Ein weiterer kritischer Aspekt der Untersuchung bezieht sich auf BayWas Beteiligung an einer Joint Venture‑Verbindung mit der Bauhaus‑Filiale in Mannheim. Diese Partnerschaft unterstreicht die fortlaufenden Bemühungen des Konzerns, sein Vertriebsnetz in ganz Europa zu stärken. Durch die Integration von Bauhaus‑Standorten können Synergien im Einkauf, Logistik und Marketing erschlossen werden, was BayWa in die Lage versetzt, Wettbewerbsvorteile zu sichern und gleichzeitig die regionale Marktdurchdringung zu erhöhen.

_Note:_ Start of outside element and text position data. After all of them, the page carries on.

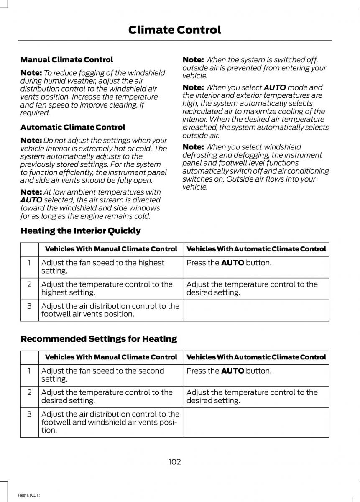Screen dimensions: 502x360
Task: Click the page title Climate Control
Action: tap(174, 30)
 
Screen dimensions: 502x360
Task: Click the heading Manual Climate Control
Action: tap(66, 60)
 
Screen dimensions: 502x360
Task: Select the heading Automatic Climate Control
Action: tap(72, 127)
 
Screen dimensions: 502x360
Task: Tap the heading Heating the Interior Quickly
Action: tap(80, 231)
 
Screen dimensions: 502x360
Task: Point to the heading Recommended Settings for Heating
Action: tap(98, 338)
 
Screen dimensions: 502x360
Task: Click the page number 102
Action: tap(175, 462)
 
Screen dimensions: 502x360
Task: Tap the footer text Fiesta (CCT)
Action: tap(29, 495)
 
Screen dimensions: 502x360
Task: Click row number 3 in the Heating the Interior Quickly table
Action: tap(29, 306)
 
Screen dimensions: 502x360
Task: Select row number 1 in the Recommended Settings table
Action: tap(29, 371)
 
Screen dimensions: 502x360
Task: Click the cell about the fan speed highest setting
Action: tap(102, 266)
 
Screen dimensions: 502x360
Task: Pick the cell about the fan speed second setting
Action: tap(102, 375)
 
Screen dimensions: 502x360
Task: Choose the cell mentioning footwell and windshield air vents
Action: tap(110, 422)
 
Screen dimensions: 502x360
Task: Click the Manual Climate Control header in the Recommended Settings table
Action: tap(111, 357)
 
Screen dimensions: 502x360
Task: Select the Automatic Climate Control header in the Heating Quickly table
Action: tap(256, 249)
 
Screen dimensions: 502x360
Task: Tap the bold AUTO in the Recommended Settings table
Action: tap(232, 371)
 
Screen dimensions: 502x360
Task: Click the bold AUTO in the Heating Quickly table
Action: tap(232, 263)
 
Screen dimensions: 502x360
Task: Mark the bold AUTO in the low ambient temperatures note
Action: tap(31, 200)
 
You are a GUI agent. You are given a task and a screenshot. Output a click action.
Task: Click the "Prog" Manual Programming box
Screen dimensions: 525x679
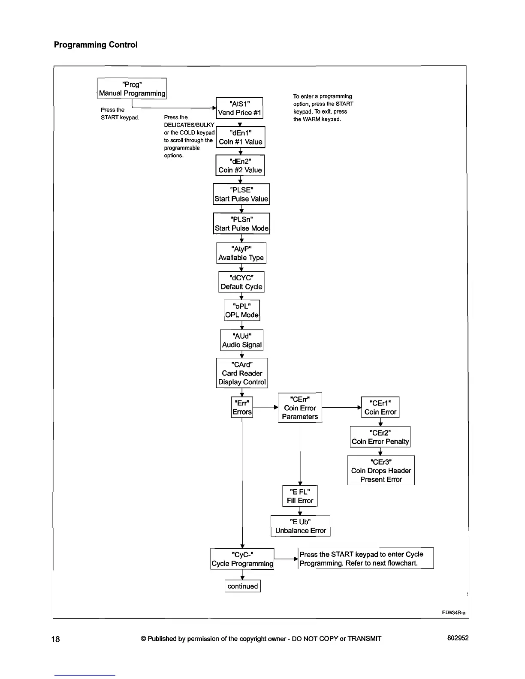click(x=132, y=89)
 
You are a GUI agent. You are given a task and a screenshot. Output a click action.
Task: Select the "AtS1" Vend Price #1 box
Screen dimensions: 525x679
click(x=239, y=108)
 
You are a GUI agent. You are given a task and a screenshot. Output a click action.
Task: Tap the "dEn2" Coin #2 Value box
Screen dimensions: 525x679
click(x=240, y=165)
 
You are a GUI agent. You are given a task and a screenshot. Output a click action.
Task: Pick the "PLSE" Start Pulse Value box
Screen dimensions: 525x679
click(x=241, y=194)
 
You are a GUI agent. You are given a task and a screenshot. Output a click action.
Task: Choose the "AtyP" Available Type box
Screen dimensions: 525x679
click(x=241, y=253)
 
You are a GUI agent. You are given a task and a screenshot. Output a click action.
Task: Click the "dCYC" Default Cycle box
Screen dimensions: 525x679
click(x=241, y=282)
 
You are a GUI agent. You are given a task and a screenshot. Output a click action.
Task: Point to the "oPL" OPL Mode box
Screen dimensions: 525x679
click(x=242, y=310)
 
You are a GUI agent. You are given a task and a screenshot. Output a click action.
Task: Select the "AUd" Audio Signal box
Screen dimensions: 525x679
click(x=242, y=340)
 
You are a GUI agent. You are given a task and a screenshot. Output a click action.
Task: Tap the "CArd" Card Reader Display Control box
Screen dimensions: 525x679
click(x=242, y=373)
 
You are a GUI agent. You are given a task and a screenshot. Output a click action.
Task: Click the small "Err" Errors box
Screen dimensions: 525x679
click(x=242, y=407)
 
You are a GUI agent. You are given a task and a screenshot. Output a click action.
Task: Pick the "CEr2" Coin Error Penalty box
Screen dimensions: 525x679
click(x=380, y=437)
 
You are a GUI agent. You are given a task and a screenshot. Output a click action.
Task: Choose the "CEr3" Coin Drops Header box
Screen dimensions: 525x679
click(x=381, y=470)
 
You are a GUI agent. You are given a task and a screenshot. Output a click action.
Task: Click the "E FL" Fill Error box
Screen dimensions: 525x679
click(x=300, y=496)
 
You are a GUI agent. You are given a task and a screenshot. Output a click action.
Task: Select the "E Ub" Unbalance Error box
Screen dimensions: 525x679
click(x=300, y=526)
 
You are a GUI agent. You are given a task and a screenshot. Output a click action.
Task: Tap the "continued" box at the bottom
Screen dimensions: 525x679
click(x=243, y=586)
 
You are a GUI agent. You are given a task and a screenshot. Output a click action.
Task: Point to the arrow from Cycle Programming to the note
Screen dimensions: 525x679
click(x=286, y=559)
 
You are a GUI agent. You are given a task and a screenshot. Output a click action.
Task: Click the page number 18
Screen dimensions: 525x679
click(x=56, y=639)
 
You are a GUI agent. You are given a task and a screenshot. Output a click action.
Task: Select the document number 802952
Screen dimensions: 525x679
click(x=458, y=638)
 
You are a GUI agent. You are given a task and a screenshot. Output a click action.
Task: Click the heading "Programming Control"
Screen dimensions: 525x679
click(x=96, y=45)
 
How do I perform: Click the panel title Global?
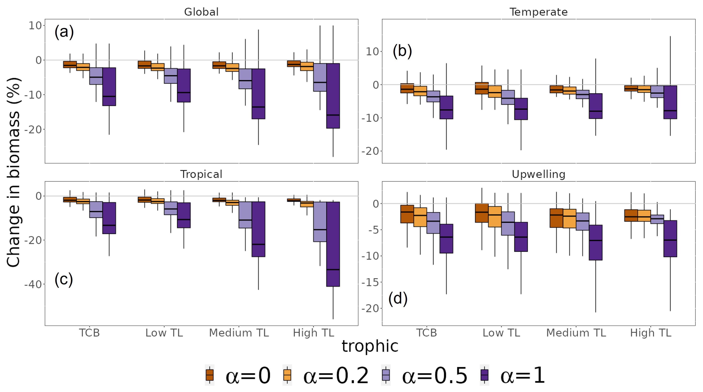click(x=201, y=12)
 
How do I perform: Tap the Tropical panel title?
click(x=201, y=174)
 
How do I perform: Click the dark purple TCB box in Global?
click(x=109, y=87)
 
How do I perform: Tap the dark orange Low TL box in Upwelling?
click(x=482, y=213)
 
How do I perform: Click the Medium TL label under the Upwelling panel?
click(x=576, y=333)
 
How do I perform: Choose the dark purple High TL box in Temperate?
click(x=670, y=102)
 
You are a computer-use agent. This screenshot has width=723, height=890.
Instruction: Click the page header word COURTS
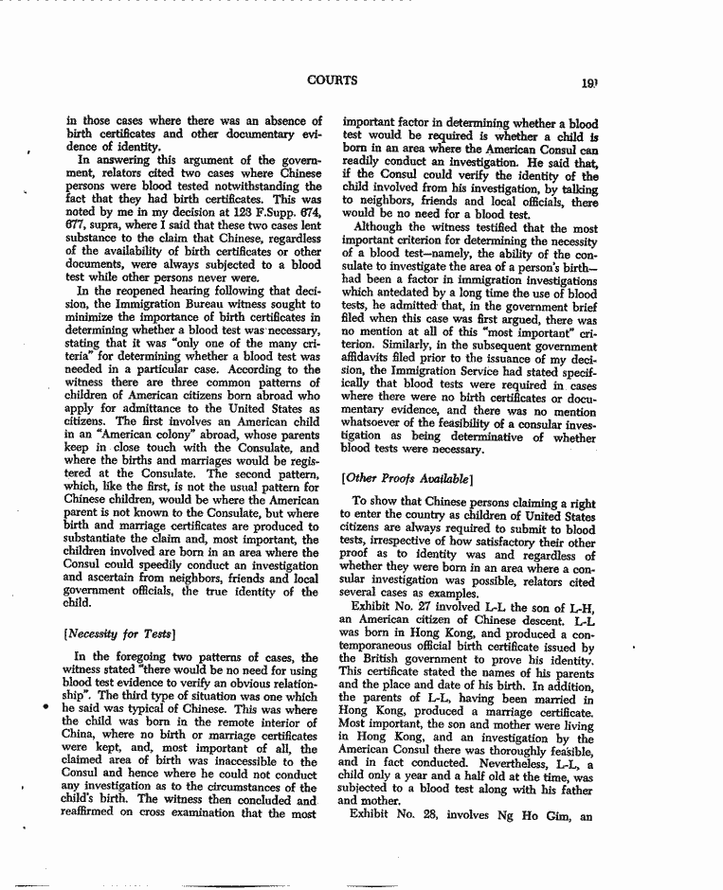coord(332,80)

Die behördliche Bewertung befindet sich noch im Gange, und bislang wurde kein endgültiges Ergebnis bekannt gegeben. Sollte die Prüfung erfolgreich abgeschlossen werden, könnte BayWa AG einen signifikanten Marktanteil in Deutschland und darüber hinaus erlangen. Die Akquisitionen würden nicht nur die geografische Reichweite vergrößern, sondern auch das Produktportfolio erweitern und die Position als führender Anbieter im Heimwerker‑ und Gartenmarkt stärken. Die strategische Ausrichtung des Unternehmens signalisiert einen klaren Fokus auf organisches Wachstum und die Nutzung von Kooperationsmodellen, um nachhaltige Marktführerschaft zu sichern.